(Your goal): Continue the passage below about CBO projections and the debt debate, starting right after its final sentence.

(Passage):
=====

It should be said that this situation certainly isn’t CBO fault. They’re a sober organization well aware of their own limits, and regularly try to remind us ( page 59) that even without policy changes, “actual spending for health care could be much lower or much higher than the figures contained in CBO’s and other analysts’ projections.” We just never pay attention. And as a consequence, we’re currently obsessing over a problem that might not exist.
But doesn’t uncertainty cut both ways? Like CBO said, spending could be much higher in the future — suppose, for example, we fight a war with Iran. That sort of unpredictable policy shift could make the future debt even bigger than CBO currently projects.
Well, it’s not all that clear that’d be bad: contrary to popular belief, there’s no magicdebt-to-GDP ratio that would trigger an economic crisis. Japan, Britain, and Francehave all carried far larger debt burdens than ours for extended periods of time without calamity arriving. America’s own borrowing costs are lower now than in the 90s, despite lower debt then. And because we control our own currency, it’s not even clear that the United States could ever suffer a debt-induced economic collapse. We could eventually run ourselves into high inflation, presumably, but we have more than enough room to maneuver there as well.
By fixating on a problem that may or may not exist, Washington has trapped policymaking in a weird, postmodern dilemma. We’ve declared there’s a crisis because we’ve produced a hypothetical number, tethered to reality only by a host of assumptions and guesswork about what will happen in the next several decades. Then we insist this “crisis” isn’t “solved” until we’ve made policy changes that shift the math designed to spit out said hypothetical number. Policymaking becomes less about solving concrete problems (more on that in a bit) and more about made-up numbers on an Excel spreadsheet.

=====

(Data listing):
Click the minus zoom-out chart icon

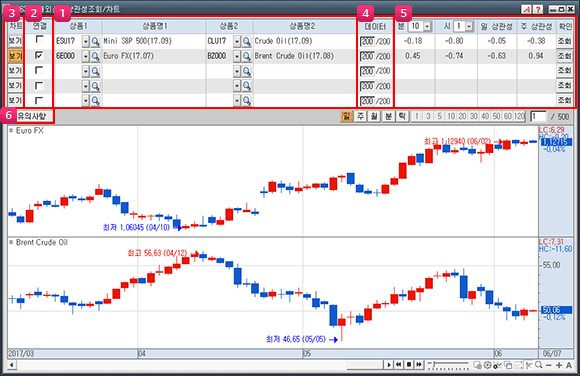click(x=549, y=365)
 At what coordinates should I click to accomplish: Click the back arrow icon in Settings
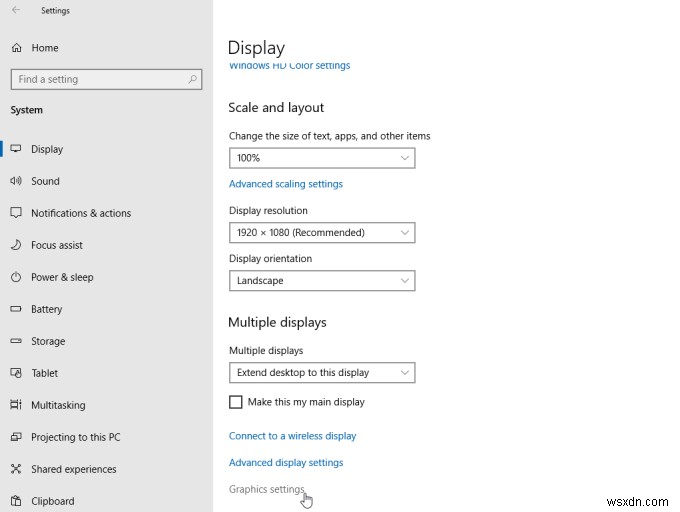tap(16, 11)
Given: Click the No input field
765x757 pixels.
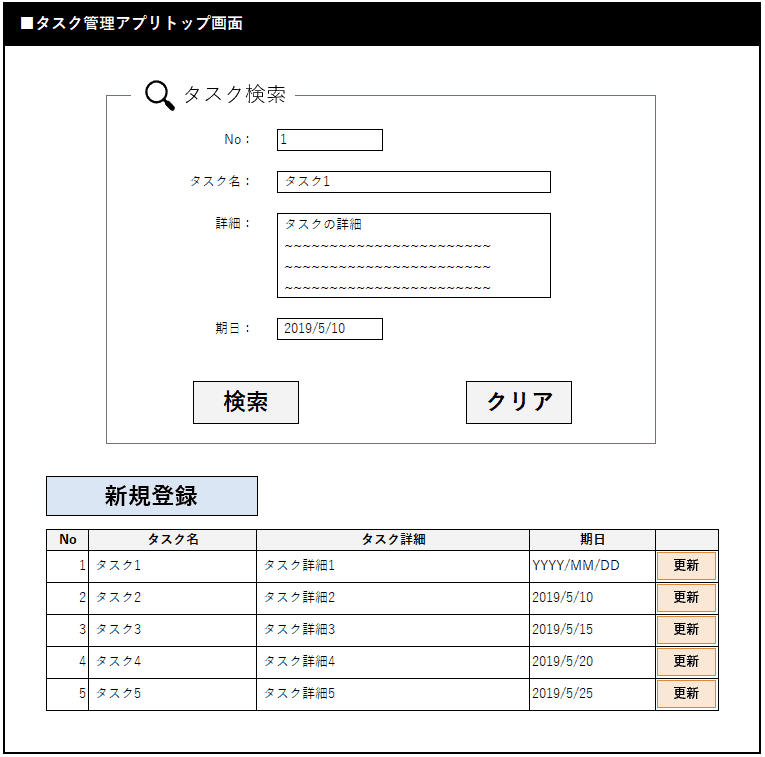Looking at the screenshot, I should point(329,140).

=====

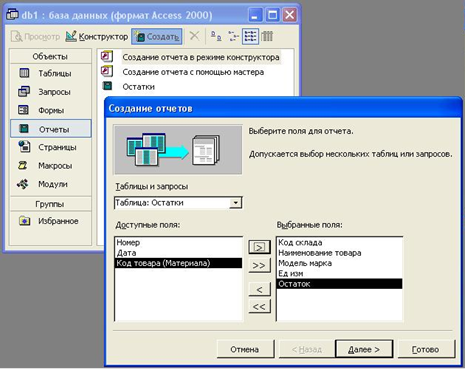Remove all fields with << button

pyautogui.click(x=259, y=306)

=====

(Response area):
This choice to prioritize a phantom number over real-world evidence has consequences. In a depression, spending cuts suck demand out of the economy, leading to slower growth. Remember: the denominator counts as much as the numerator in the debt-to-GDP ratio. Europe has so far pursued austerity with markedly more enthusiasm than the United States, and its economic performance predictably tanked as a result. Spain and France are anticipated to miss their latest debt-cutting targets, and the Continent as a whole will probably not see renewed economic growth for another year.
Both in Europe and here in America, we have tax codes that by their nature bring in less revenue when the economy goes into a downturn, and a series of safety net programs designed to ramp up when unemployment rises. The vast majority of the deficits we’ve seen since President Obama took office were due to the 2008 collapse. Under depression conditions, deficits are a feature, not a bug.